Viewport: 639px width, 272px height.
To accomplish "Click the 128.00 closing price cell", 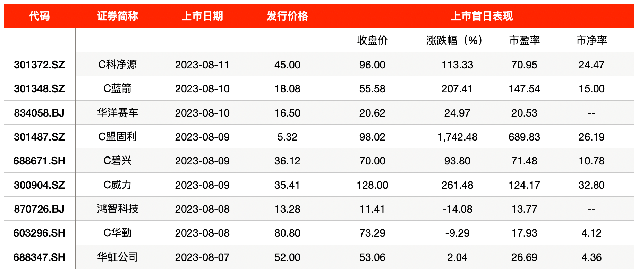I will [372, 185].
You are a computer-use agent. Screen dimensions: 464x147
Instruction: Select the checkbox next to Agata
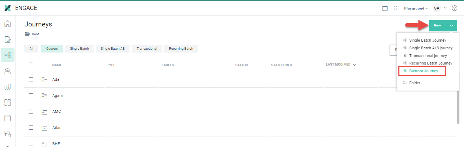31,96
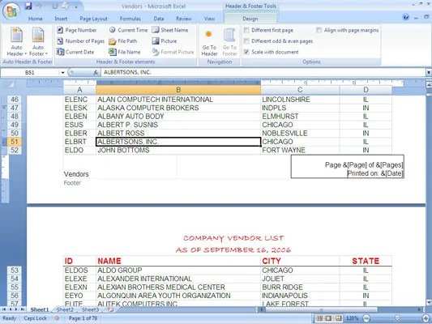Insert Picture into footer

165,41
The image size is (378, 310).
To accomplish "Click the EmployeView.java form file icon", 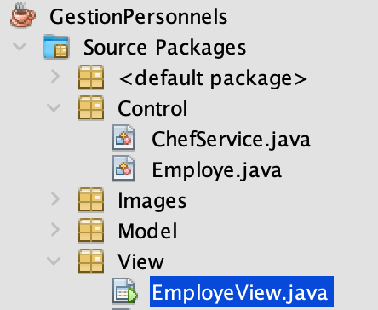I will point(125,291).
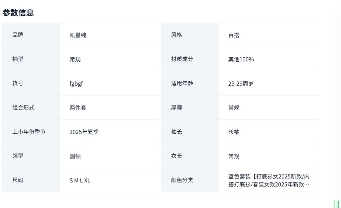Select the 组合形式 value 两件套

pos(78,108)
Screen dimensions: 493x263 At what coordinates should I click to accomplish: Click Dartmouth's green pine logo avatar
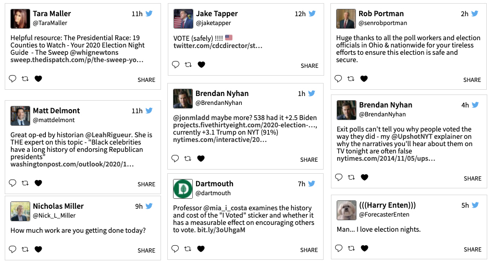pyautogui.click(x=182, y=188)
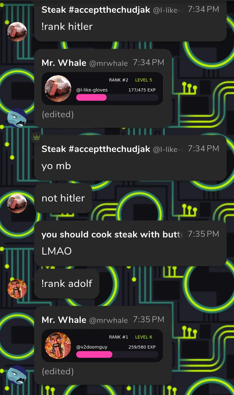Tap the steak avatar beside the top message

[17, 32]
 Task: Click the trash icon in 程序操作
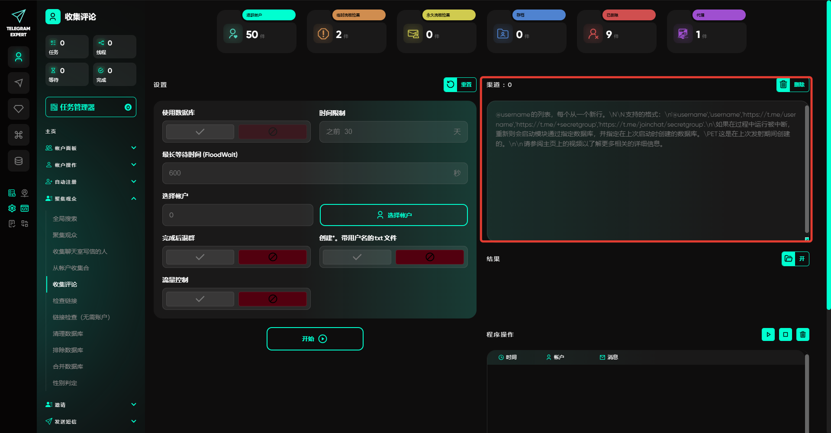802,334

━━━━━━━━━━━━━━━━━━━━━━━━━━━━━━

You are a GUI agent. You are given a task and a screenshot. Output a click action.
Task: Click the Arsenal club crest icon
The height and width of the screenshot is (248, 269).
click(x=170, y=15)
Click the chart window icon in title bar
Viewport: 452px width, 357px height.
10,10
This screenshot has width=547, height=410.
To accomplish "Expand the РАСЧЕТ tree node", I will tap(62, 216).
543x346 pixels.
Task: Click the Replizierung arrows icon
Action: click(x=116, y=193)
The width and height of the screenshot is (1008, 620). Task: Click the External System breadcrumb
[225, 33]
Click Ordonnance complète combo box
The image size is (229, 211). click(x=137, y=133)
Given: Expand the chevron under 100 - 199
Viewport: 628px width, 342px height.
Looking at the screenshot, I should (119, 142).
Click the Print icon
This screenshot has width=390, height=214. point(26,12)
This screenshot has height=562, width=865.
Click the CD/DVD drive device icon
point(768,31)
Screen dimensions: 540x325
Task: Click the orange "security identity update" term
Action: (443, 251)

━━━━━━━━━━━━━━━━━━━━━━━━━━━━━━

Task brief
Reply with a number only, showing how many lines of the material contain the word "agent".

Expected output
2